CRAPPY JOURNALISM

Exposing shitty scribe work -- in newspapers, TV, anywhere

Tuesday, April 25, 2006

LESSONS OF A LIFETIME

Keep reading this blog. You will find how so-called great editors of big newspapers actually allow shoddy, bungled writing because their staff doesn’t have basic journalistic skills. These newspapers include The Times of India, Hindustan Times, The Asian Age, The Hindu and The Indian Express – the biggest daddies of Indian journalism and certainly the snootiest.

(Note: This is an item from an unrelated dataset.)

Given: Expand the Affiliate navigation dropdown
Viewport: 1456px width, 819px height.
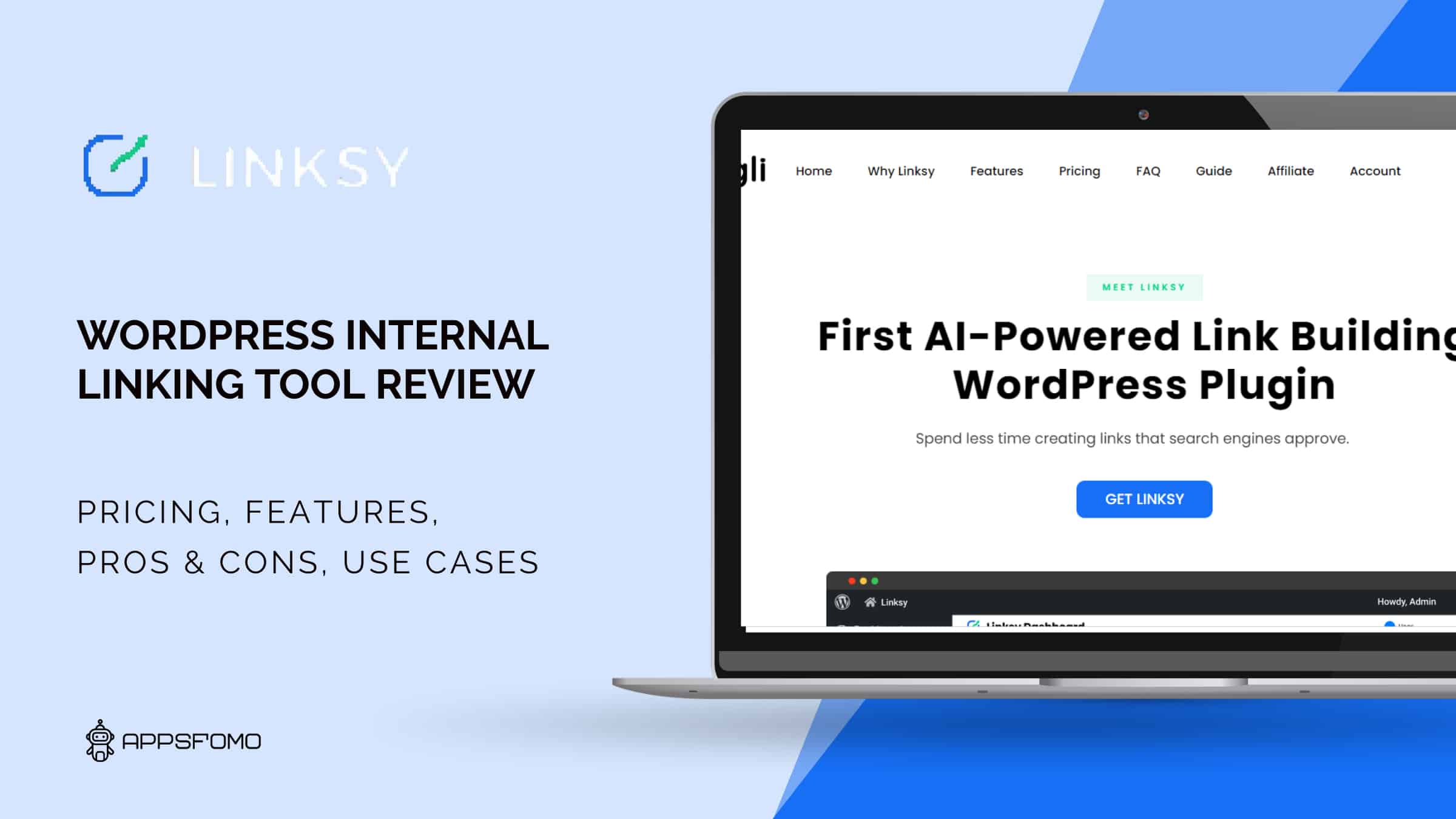Looking at the screenshot, I should tap(1291, 171).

They can all – ALL – learn great lessons from a tutorial on news skills offered by a student newspaper – Northern Star. According to its website:

Northern Star is the student publication of Northern Illinois University. It publishes Monday through Friday during the academic year and weekly during the summer sessions.
Northern Star was first published in 1899 under the name “Northern Illinois.” It became a daily newspaper in 1965. It’s consistently rated among the best of the America’s 103 daily college newspapers. Its circulation is 16,000 papers a day and reaches not only Northern Illinois University students, faculty and staff, but also the wider city community. It has a website, too.

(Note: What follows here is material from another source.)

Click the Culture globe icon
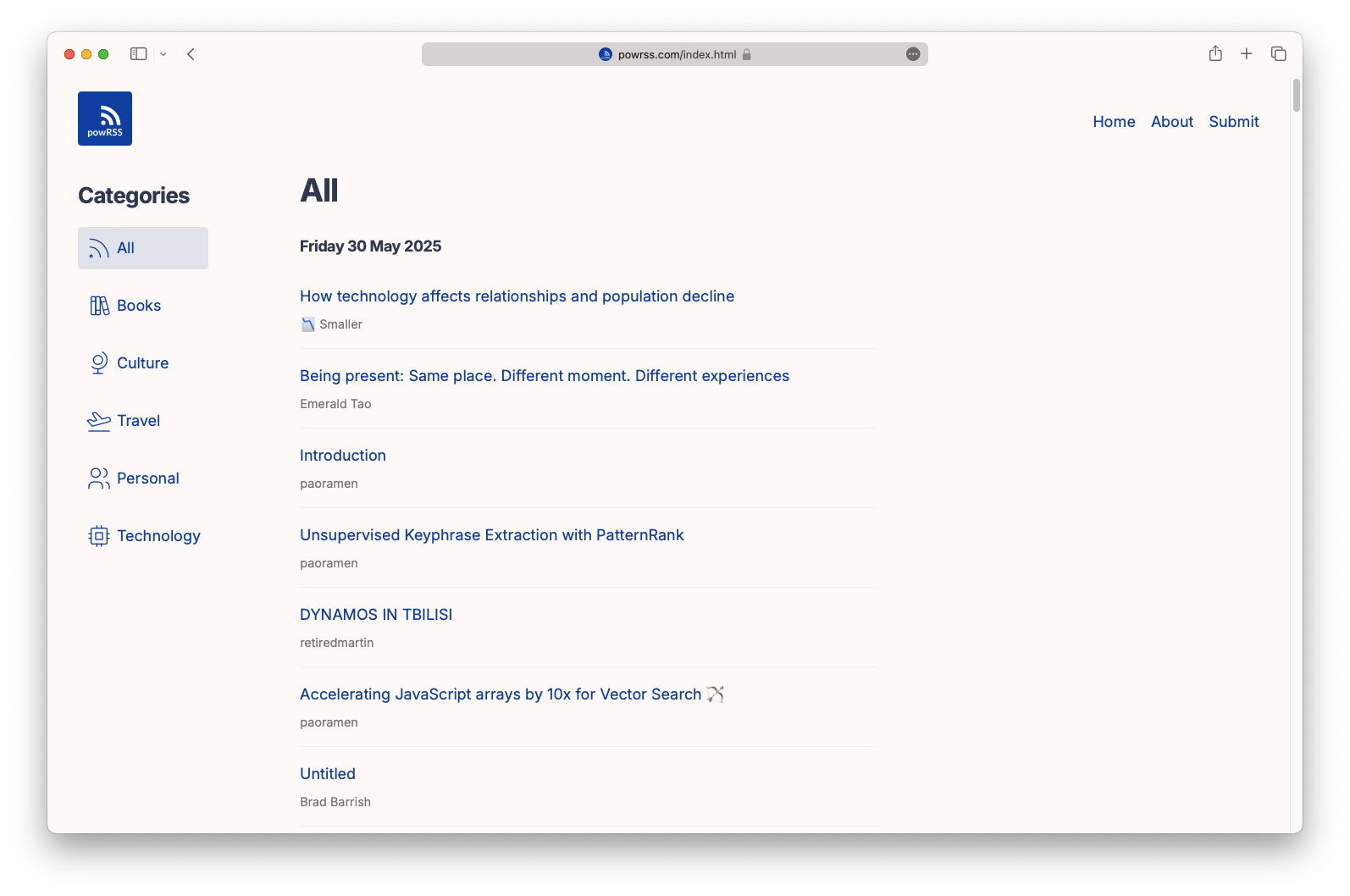Viewport: 1350px width, 896px height. pyautogui.click(x=99, y=363)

Here’s a link to the tutorial. http://www.star.niu.edu/nina/highschool/write.html

You might want to check out the main site, too. http://www.star.niu.edu/
Compare the writing there with the crap you see in the Indian papers. Meanwhile, here’s a page from the tutorial:

CLARITY


Newspaper writing is not academic writing. We don't use big words and long sentences to show our readers how smart we are. Newspaper readers are pressed for time.
You have to give them the news quickly, concisely and without a lot of extra words or information they don't need.
Every story competes for a reader's attention ... against other stories, against the TV in the background, against every distraction you can think of.
With every story you write, ask yourself: What is the news here? Why should my readers care? What does this mean to them? Your lead, and then the rest of your story, should spring from those questions.
Then, ask yourself (and the people around you), "What questions will the reader have that I need to answer?" Jot them down, and be sure none are left unanswered.
Write short: short sentences, short paragraphs, short stories. Use simple language. Think hard about every word you use. Is it necessary? Is there a more clear, concise way to say this? Read your story aloud. It sounds dumb, but you'll spot places that don't sound right and might trip up the reader.

STYLE


Good writers are artists. Good news writers are, too. They can entertain, inspire, anger and educate. News stories don't have to follow the old, worn-out, inverted pyramid format. Sure, you'll still use it sometimes, particularly for important, breaking news on deadline. But look for opportunities to veer from that format into something more interesting. Never forget, though, that your No. 1 objective is to tell people what they need to know -- not to show them how much of a literary artist you are.